On September 18th, I create the first draft of what will become the talk I eventually delivered. On September 21st I commit to the name change and new topic for good. I’m now definitely writing “Hopelessness and Confidence in Distributed Systems Design.”
Step 4: Write, Edit, Rehearse, Polish
Throughout this process I have been checking my work by standing up, putting on the slide show, and talking. If I can find things to say, if the words come and they make sense, I know I’m onto something. If I feel like I’m bullshitting, chasing around the truth, wondering what my own point is, I know I’m off. When the words flow and I find things to say, I know I’ve got the thread.
The outline writes itself this time, in fact, I didn’t bother doing a standard outline. I do a quick headline-generation brainstorming with sticky notes, which is a method I learned in a class from Decker communications. Three parts. Intro, 3 systems, conclusion. The trick is condensing the systems into something that the audience can follow without having to drown them in detail. Fortunately all of the work I did in the earlier steps have given me plenty of threads to hang on to. The two hard things about distributed systems. Distributed shared memory. Silence as a design principle. The fallacies of distributed computing.

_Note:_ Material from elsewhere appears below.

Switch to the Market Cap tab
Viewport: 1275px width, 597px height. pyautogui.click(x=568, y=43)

I pull together pictures. Many of them are ones I’ve used in talks before. I’ve taken to saving images from twitter that I think will make good images for talks. I am reminded that it is good to give the audience emotional anchors, and I decide to use two pictures of my son for that purpose; one at the beginning, to represent sadness, and one at the very end, to represent joy.

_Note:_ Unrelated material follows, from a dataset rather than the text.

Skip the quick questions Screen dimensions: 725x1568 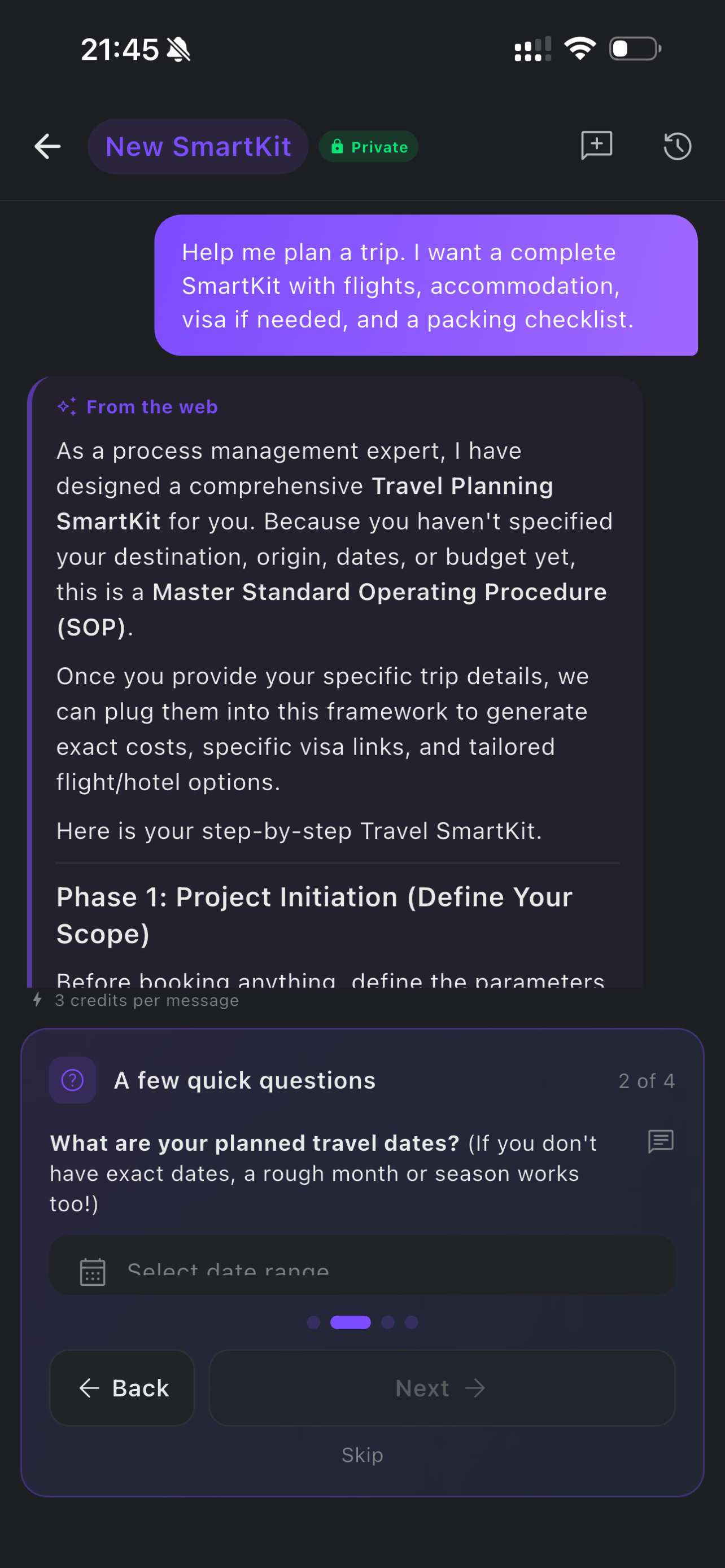362,1455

I google font pairings because I’m starting to realize that the better my slides look, the more impressive people will think my talk is. Also Ines makes me want to do a better job. Once I decide on theming to tradeoffs, I go with the face/off font and a pairing. I put in a few highlight colors.
I run the talk by my husband. He points out that I think “Cache invalidation” means “Cache eviction”, thus saving me from a million well-actuallys. He also suggests the formatting of my Buddha meditating in the tire fire flames (originally, he was off to the side). Oh, and I should mention that calling Peter Bailis “Littlefinger” is entirely his joke. I put the finishing touches on the slide images Tuesday night. Wednesday morning, Alex emails me telling me that Kathy Sierra has had an accident and can’t make it, and will I do a keynote? I say yes.
I run the talk at least 6 more times. The only changes I make to the talk now that it is a keynote are philosophical; I openly acknowledge that I am attempting to give a dharma talk that can hopefully be applicable to a wide audience. I adjust my notes for highlights. I make sure I know the point. I go to bed at 10pm on Friday night.
I’m not sure I could tell you exactly how many hours I spent preparing this talk. Once I had the final idea, I probably spent 25–35 hours actually writing slides and rehearsing. But as you can see, I spent at least that much time before I even got to the final idea in preparatory research and exploratory work.
There’s plenty of tricks and processes you can use to help you get to a great final talk, but don’t expect them to work miracles. Breaking down ideas, brainstorming, thinking about the audience, consuming a lot of related materials, writing outlines, all of these things are helpful. But even with all of them, with all of my experience writing and giving talks, a great talk can still take a long time to write. So most of all, if you want to write a great talk, be sure to give it time.